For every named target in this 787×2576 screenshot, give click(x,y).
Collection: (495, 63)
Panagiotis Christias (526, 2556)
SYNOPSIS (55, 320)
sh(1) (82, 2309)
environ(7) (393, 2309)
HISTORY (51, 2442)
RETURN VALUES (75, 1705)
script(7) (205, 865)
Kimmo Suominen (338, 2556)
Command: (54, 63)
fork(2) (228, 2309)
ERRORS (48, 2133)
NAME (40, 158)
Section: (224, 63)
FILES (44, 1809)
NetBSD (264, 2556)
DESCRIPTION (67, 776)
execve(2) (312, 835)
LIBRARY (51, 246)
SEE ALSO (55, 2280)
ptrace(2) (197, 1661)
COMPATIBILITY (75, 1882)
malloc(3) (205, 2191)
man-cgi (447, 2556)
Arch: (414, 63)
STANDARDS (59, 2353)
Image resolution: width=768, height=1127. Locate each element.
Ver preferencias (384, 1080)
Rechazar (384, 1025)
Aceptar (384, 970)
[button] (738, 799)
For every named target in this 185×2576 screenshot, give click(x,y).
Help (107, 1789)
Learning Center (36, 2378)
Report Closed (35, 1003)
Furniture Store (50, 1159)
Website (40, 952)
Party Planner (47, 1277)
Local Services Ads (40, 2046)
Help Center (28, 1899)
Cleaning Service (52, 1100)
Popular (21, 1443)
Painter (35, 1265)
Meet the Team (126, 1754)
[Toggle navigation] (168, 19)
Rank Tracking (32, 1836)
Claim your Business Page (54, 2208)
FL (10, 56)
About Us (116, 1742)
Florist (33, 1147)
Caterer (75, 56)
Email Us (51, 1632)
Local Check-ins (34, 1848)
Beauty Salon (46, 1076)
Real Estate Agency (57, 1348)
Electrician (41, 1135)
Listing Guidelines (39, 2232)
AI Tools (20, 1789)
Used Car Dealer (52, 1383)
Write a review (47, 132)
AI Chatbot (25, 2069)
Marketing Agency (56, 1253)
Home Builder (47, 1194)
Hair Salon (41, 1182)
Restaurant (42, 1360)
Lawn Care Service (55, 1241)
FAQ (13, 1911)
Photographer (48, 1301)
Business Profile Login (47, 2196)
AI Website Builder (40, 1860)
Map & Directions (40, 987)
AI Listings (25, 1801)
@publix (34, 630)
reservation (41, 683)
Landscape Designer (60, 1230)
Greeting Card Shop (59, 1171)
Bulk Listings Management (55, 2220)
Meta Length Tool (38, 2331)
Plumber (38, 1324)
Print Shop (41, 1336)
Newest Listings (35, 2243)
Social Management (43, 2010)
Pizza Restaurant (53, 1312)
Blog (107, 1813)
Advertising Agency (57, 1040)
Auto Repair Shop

**Your task:** Beginning with the top line of the data above, output every line exactly until the one that contains "Section: (224, 63)", and include that one too.

**Answer to this exercise:**
For every named target in this 787×2576 screenshot, give click(x,y).
Collection: (495, 63)
Panagiotis Christias (526, 2556)
SYNOPSIS (55, 320)
sh(1) (82, 2309)
environ(7) (393, 2309)
HISTORY (51, 2442)
RETURN VALUES (75, 1705)
script(7) (205, 865)
Kimmo Suominen (338, 2556)
Command: (54, 63)
fork(2) (228, 2309)
ERRORS (48, 2133)
NAME (40, 158)
Section: (224, 63)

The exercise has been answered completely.